When he finally got his cheque for more than $5,000 from the tenant, it would have been all over if he had just paid the loan off and we had not thought about it. But my client, bless his soul, phoned and asked if he had to pay off the loan (which was deductible) or could he use the money for another non-deductible purpose.
My answer, after thinking about it for a day or so, was that he could us e the $5,000+ for any purpose he could think of. At the same time, I said this, I was also writing something for the North Shore Credit Union and put my ‘new’ method of making the mortgage interest deductible in this report which they then published as part of an advertisement in the North shore News in (I think) November, 1976.
I expanded it and it was 
next published by Hancock House Publishers in my Investment Guide in 1979, 1980 
and 1985 and 1991 and BC Business magazine in 1979. Sometime in there, the 
Ontario Dental Association also ran it in their magazine. It then became part of 
the internet and can be found in the March 1997 and November 2001 newsletters in 
the top left hand box at www.centa.com.
I was pretty heavily involved in the Federal Conservative Party (ran for the North Shore Nomination in 19780 and am proud to say that we got mortgage interest as a tax deduction on the 1979 federal Income tax return.
Unfortunately, Joe Clark, the Prime Minister at the time, did not count the number of yes votes and lost a non-confidence motion on Dec 12, 1979, and on Feb 18, 1980, Pierre Trudeau was re-elected as Prime Minister and even though there was a 4-page form and a line on the T-1 General that year, the deduction was killed retroactively by the liberal government and we no longer had this benefit for all without manipulating the paperwork.
In 1981, Fred Snyder was running a series of seminars and teaching my method to a lot of different groups. In one seminar, he taught it to Realtors, McCauley, Nicolls, Maitland and Company and the manager Fraser Smith wrote Fred a letter thanking him for explaining the methods. In 1985, Fraser Smith than published the SMITH MANOUVRE which explains the method in great detail and at the time, VANCITY Savings Credit Union was featured in the book and was very good at setting up the method.
Then on Oct 27, 1988 John Singleton had approximately $300,000 in his lawyer’s capital account. He got permission to take the $300,000 out (it was his but was being used as security in his law practice). He used it to buy a house and then used the house as security to borrow $300,000 which he then put into his capital account; this was all done in one day. Of course, since the money in the account was now borrowed for business purposes, he deducted the interest on his 1988 and 1989 returns and the Tax Department turned him down. He appealed and lost in the Tax Court of Canada but won in the Federal court of Appeals.

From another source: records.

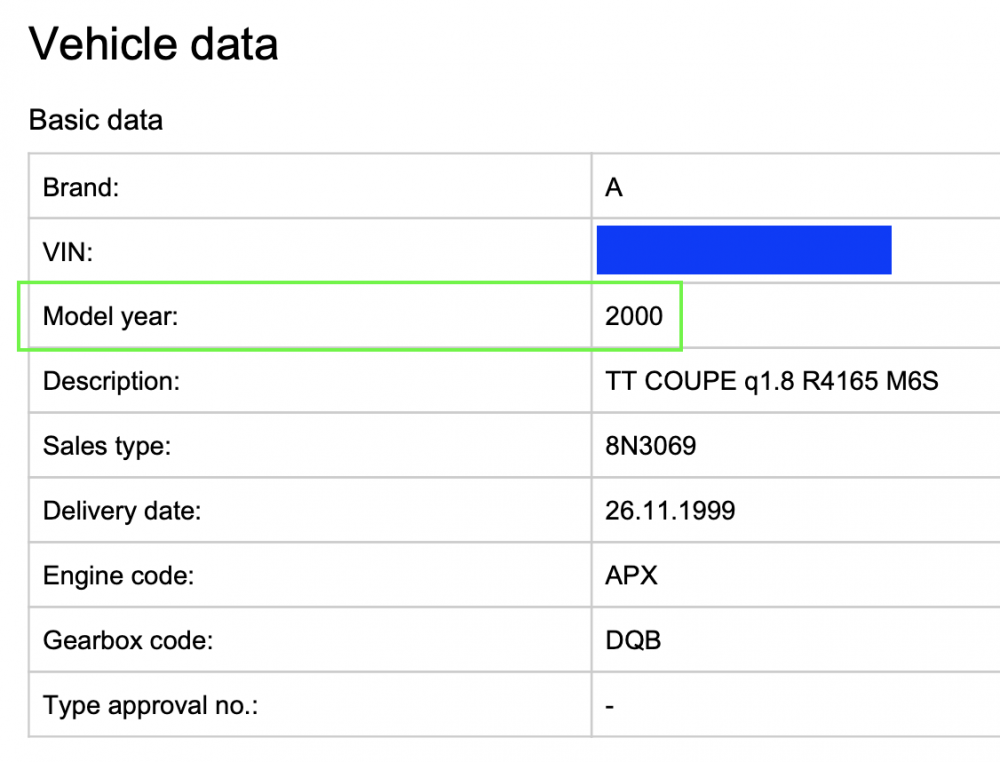Screen dimensions: 1000x762
Task: Select the TT COUPE description text
Action: [x=772, y=381]
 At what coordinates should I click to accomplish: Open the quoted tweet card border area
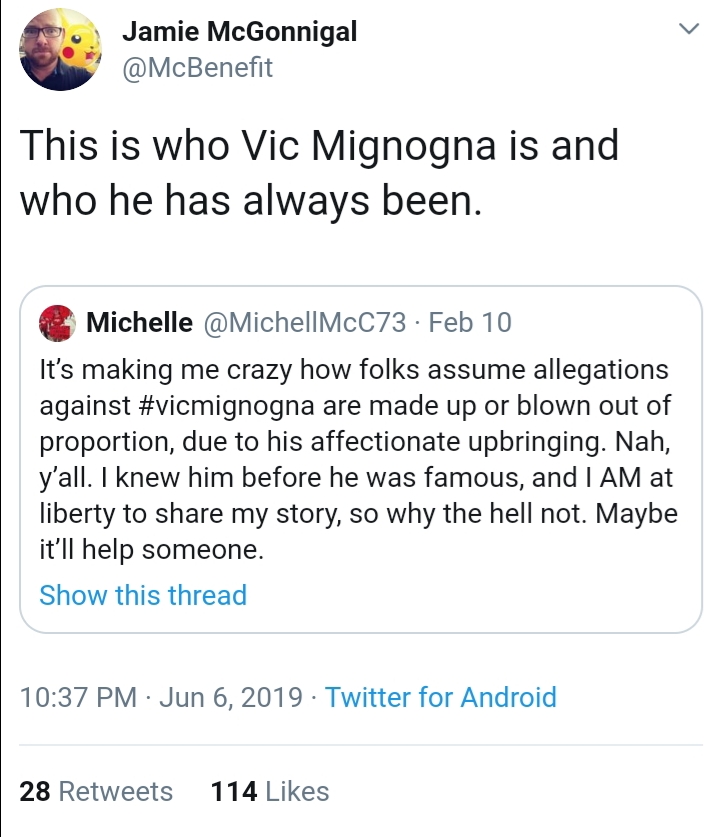(361, 460)
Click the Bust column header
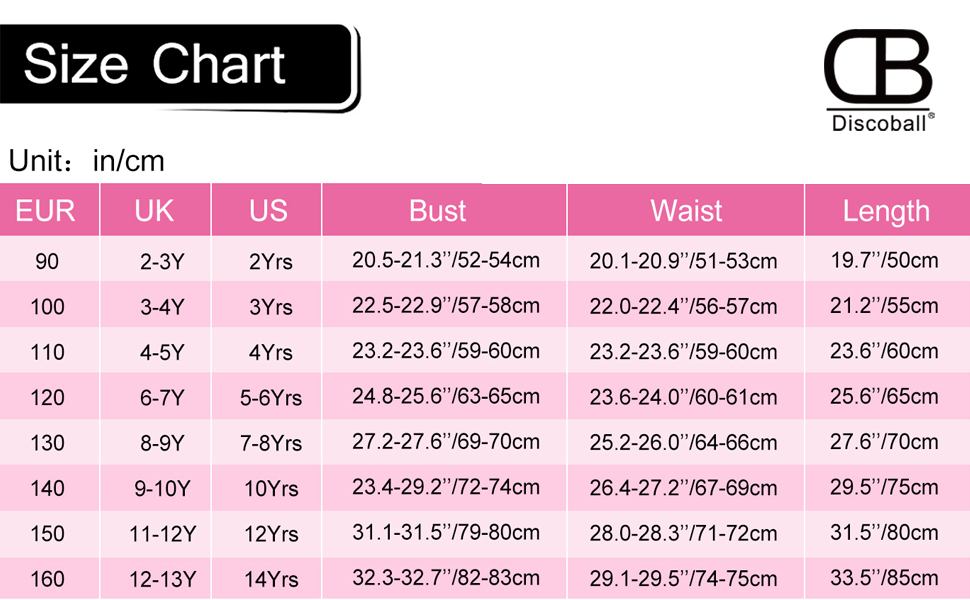This screenshot has width=970, height=600. pos(438,211)
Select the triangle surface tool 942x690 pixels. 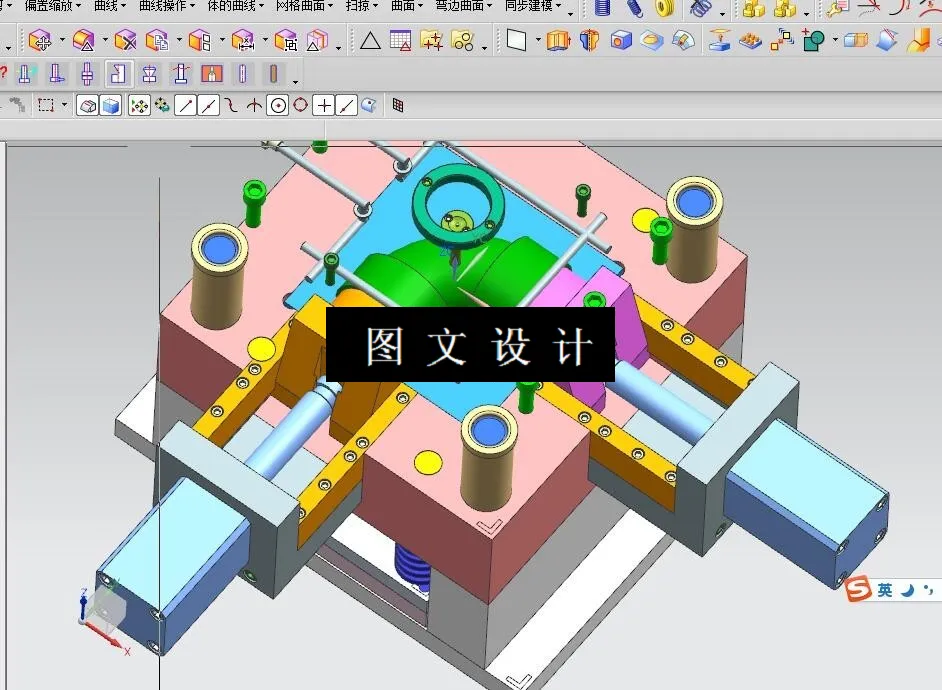tap(370, 42)
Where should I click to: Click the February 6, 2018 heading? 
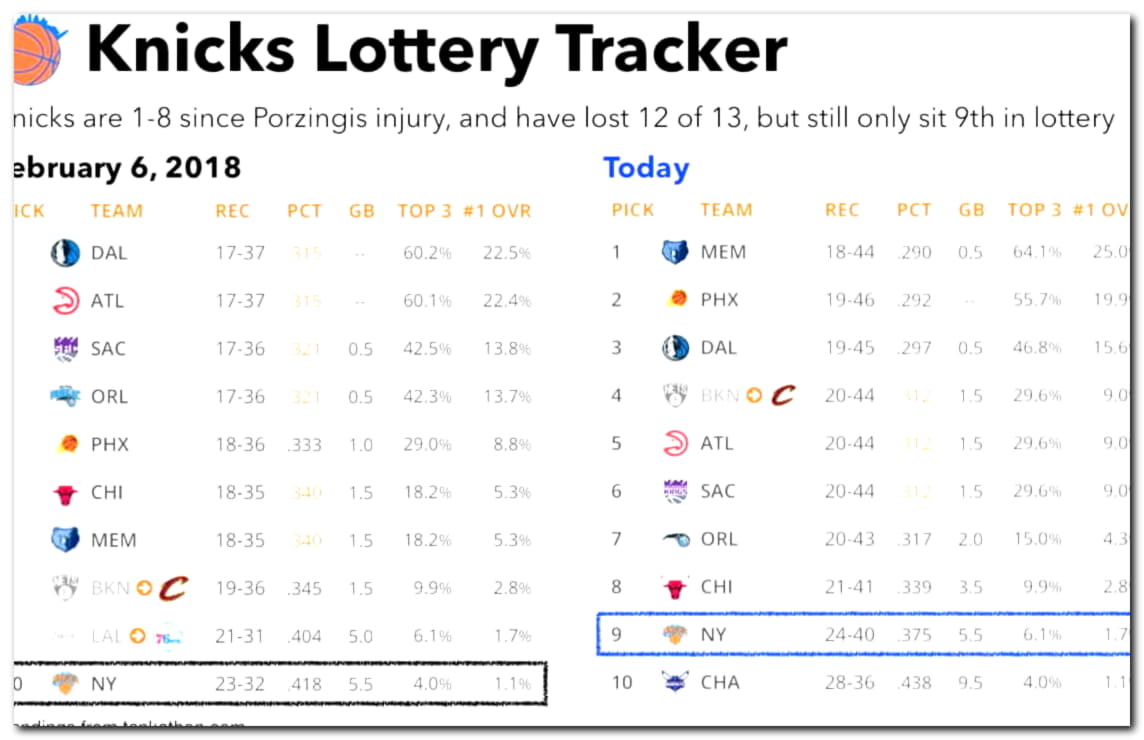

The CRA appealed to the Supreme Court and in October 2001, the Supreme Court of Canada found in favour of John Singleton in a 5 to 2 decision.
This case has now been 
quoted and cited in many other cases.  In OVERS 2006 TCC 26, 
Mr Overs paid back a shareholder-loan, 
which would have been included in his income.  By doing what 
he did, co-incidentally, the interest expense was made 
deductible.  
Mrs Overs borrowed funds to purchase shares of his 
holding company at their fair market value.  However, Mr Overs 
did NOT use a 73(1) rollover as Lipson did.  Therefore, no 
capital gain was realized but the attribution rules in section 74(1) worked to 
transfer the interest expense on the wife’s borrowed funds -- back to 
him.
Judge Little turned down the CRA’s claim that tax 
benefits arose from this series of transactions.  The taxpayer 
followed the Income Tax Act in repaying his loan and transferring the 
shares to his wife. Justice Little ruled that the transactions were NOT 
avoidance transactions and therefore GAAR did not apply. Judge Little ruled that 
none of the transactions could be considered “abusive tax avoidance”. 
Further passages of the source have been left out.